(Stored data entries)
+---+
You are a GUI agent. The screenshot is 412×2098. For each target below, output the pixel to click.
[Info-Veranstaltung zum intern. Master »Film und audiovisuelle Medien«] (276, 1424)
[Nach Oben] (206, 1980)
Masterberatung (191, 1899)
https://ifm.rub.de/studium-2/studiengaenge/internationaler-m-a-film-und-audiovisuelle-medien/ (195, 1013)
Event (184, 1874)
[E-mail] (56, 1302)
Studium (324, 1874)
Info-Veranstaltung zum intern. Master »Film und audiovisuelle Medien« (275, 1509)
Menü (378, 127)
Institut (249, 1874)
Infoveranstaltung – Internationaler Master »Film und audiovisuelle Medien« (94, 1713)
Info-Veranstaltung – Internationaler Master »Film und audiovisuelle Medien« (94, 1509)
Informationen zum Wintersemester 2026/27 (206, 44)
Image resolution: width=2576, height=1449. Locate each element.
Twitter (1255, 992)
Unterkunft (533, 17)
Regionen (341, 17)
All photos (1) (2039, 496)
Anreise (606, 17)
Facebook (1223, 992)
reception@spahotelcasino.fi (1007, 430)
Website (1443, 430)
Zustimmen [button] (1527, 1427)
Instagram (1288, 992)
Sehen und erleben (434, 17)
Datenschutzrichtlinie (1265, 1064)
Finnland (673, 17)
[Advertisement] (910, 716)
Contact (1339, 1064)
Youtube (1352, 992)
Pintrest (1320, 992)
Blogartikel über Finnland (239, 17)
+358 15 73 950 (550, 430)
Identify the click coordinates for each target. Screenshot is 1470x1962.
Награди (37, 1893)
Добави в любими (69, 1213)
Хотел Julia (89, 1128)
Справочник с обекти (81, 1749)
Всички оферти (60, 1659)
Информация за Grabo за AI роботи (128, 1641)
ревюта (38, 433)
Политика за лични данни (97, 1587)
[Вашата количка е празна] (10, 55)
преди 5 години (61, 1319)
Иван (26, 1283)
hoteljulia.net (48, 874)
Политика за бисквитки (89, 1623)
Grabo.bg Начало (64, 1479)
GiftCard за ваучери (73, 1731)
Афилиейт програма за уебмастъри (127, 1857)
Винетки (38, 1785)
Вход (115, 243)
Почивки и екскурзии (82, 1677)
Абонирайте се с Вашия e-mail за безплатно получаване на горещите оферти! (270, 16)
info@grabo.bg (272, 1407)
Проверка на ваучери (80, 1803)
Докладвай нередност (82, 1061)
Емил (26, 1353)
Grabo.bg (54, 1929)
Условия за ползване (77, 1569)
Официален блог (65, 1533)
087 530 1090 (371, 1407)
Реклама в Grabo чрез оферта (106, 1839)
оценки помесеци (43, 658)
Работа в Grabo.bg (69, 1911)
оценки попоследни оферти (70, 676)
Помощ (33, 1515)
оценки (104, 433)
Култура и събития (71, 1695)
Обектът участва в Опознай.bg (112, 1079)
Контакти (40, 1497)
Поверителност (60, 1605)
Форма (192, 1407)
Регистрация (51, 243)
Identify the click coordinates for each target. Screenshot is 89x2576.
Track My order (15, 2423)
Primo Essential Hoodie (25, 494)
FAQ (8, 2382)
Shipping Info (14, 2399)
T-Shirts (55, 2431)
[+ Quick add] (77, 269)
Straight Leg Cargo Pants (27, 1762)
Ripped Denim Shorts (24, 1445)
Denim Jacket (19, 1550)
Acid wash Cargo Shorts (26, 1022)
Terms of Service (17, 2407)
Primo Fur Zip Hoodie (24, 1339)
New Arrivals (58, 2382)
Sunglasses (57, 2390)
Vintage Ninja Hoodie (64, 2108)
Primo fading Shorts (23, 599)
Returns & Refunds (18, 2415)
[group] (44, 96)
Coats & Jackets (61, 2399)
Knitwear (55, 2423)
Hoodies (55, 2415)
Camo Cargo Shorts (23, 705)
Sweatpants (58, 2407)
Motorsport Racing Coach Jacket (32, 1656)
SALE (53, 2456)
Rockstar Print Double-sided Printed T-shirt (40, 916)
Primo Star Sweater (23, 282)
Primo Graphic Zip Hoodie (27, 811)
+---+
(EXERCISE)
Restate the records above verbatim up to and including the line containing "Info-Veranstaltung – Internationaler".

(WRITTEN ANSWER)
You are a GUI agent. The screenshot is 412×2098. For each target below, output the pixel to click.
[Info-Veranstaltung zum intern. Master »Film und audiovisuelle Medien«] (276, 1424)
[Nach Oben] (206, 1980)
Masterberatung (191, 1899)
https://ifm.rub.de/studium-2/studiengaenge/internationaler-m-a-film-und-audiovisuelle-medien/ (195, 1013)
Event (184, 1874)
[E-mail] (56, 1302)
Studium (324, 1874)
Info-Veranstaltung zum intern. Master »Film und audiovisuelle Medien« (275, 1509)
Menü (378, 127)
Institut (249, 1874)
Infoveranstaltung – Internationaler Master »Film und audiovisuelle Medien« (94, 1713)
Info-Veranstaltung – Internationaler Master »Film und audiovisuelle Medien« (94, 1509)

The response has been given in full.